Bleibevereinbarung; Wegfall der Geschäftsgrundlage; besoldungsrechtlicher Gesetzesvorbehalt


Gründe

1

Die Beschwerde des [X.] kann keinen Erfolg haben. Der Kläger hat nicht dargelegt, dass die Rechtssache grundsätzliche Bedeutung im Sinne von § 132 Abs. 2 Nr. 1 VwGO hat. Der behauptete Verfahrensmangel gemäß § 132 Abs. 2 Nr. 3 VwGO liegt nicht vor.

2

Der Kläger, der beamteter [X.]sprofessor im Dienst des [X.]n ist, lehnte im [X.] einen Ruf der [X.] ab, nachdem sich der [X.] in einer [X.] auf der Grundlage der damaligen Vorbemerkung Nr. 2 zur Bundesbesoldungsordnung [X.] zur Zahlung eines nicht ruhegehaltfähigen, an den gesetzlichen Besoldungserhöhungen teilnehmenden Zuschusses von 1 500 DM monatlich verpflichtet hatte. Der Zuschuss glich ca. 74 % der damaligen Differenz zwischen dem jährlichen Bruttoeinkommen des [X.] im Dienst des [X.]n und dem höheren jährlichen Bruttoeinkommen aus, das der Kläger bei Annahme des Rufs voraussichtlich erzielt hätte. Der Vereinbarung lag eine Vergleichsberechnung des [X.]n zugrunde, in die er die dem Kläger für das [X.] zustehenden Sonderzuwendungen in der damaligen gesetzlichen Höhe eingestellt hatte.

3

Der Kläger hält die Erhöhung des Zuschusses nach den Grundsätzen des Wegfalls der Geschäftsgrundlage für geboten, um die gesetzlichen Kürzungen der jährlichen Sonderzuwendungen seit dem [X.] auszugleichen. Die Beteiligten seien bei Abschluss der [X.] übereinstimmend davon ausgegangen, dass der Kläger im Dienst des [X.]n künftig annähernd gleichviel verdienen sollte wie bei Annahme des [X.]. Zweck der Vereinbarung sei die Herstellung einer dauerhaften Einkommensparität gewesen. Dieser Zweck würde verfehlt, wenn Kürzungen ab 2004 nicht ausgeglichen würden. Diese seien 1998 nicht vorhersehbar gewesen.

---

ZU BEARBEITENDE AUFGABEN
1) Legen Sie in ein bis drei Sätzen dar, weshalb die Beschwerde laut Ausgangsdokument erfolglos bleibt.
2) Führen Sie sämtliche Schlagwörter auf, die in der ersten Zeile des Ausgangsdokuments stehen.
3) Schreiben Sie aus dem Ausgangsdokument den Abschnitt von "Der Kläger hält" bis "nicht vorhersehbar gewesen." wortgetreu ab.
Stützen Sie sich ausschließlich auf das Ausgangsdokument.

ANGEZEIGTE INFORMATIONEN
---

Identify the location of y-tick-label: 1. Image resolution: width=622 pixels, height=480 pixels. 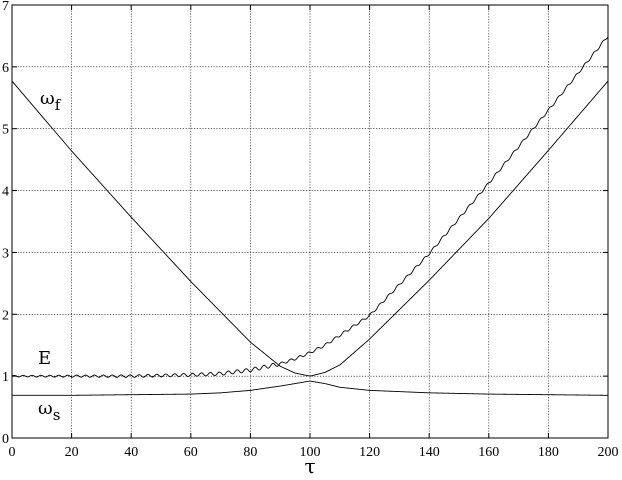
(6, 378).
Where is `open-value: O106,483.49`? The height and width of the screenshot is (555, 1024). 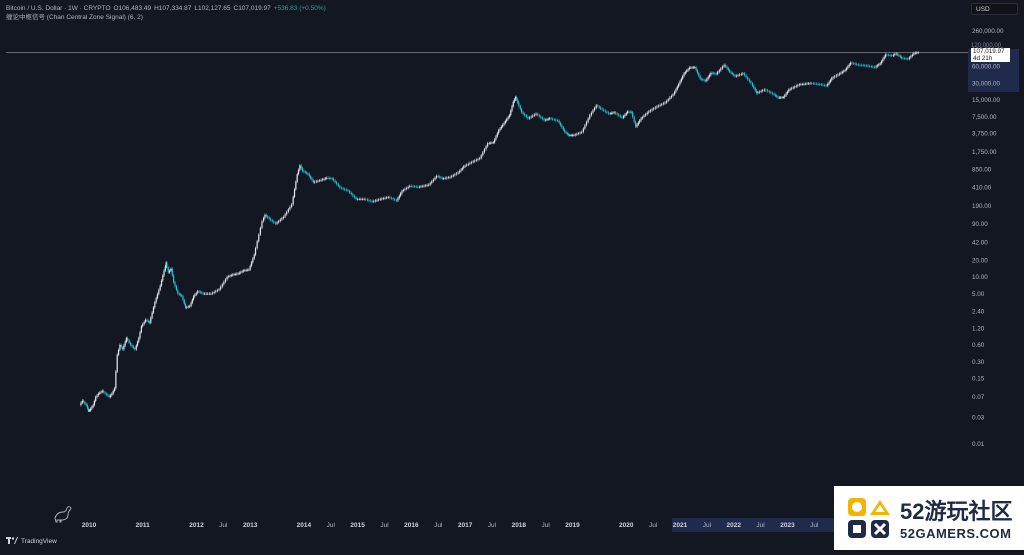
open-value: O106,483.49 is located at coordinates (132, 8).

---

LÖSUNGEN IN REIHENFOLGE
1) Der Kläger hat nicht dargelegt, dass die Rechtssache grundsätzliche Bedeutung im Sinne von § 132 Abs. 2 Nr. 1 VwGO hat. Außerdem liegt der behauptete Verfahrensmangel gemäß § 132 Abs. 2 Nr. 3 VwGO nicht vor.

2)
- Bleibevereinbarung
- Wegfall der Geschäftsgrundlage
- besoldungsrechtlicher Gesetzesvorbehalt

3)
Der Kläger hält die Erhöhung des Zuschusses nach den Grundsätzen des Wegfalls der Geschäftsgrundlage für geboten, um die gesetzlichen Kürzungen der jährlichen Sonderzuwendungen seit dem [X.] auszugleichen. Die Beteiligten seien bei Abschluss der [X.] übereinstimmend davon ausgegangen, dass der Kläger im Dienst des [X.]n künftig annähernd gleichviel verdienen sollte wie bei Annahme des [X.]. Zweck der Vereinbarung sei die Herstellung einer dauerhaften Einkommensparität gewesen. Dieser Zweck würde verfehlt, wenn Kürzungen ab 2004 nicht ausgeglichen würden. Diese seien 1998 nicht vorhersehbar gewesen.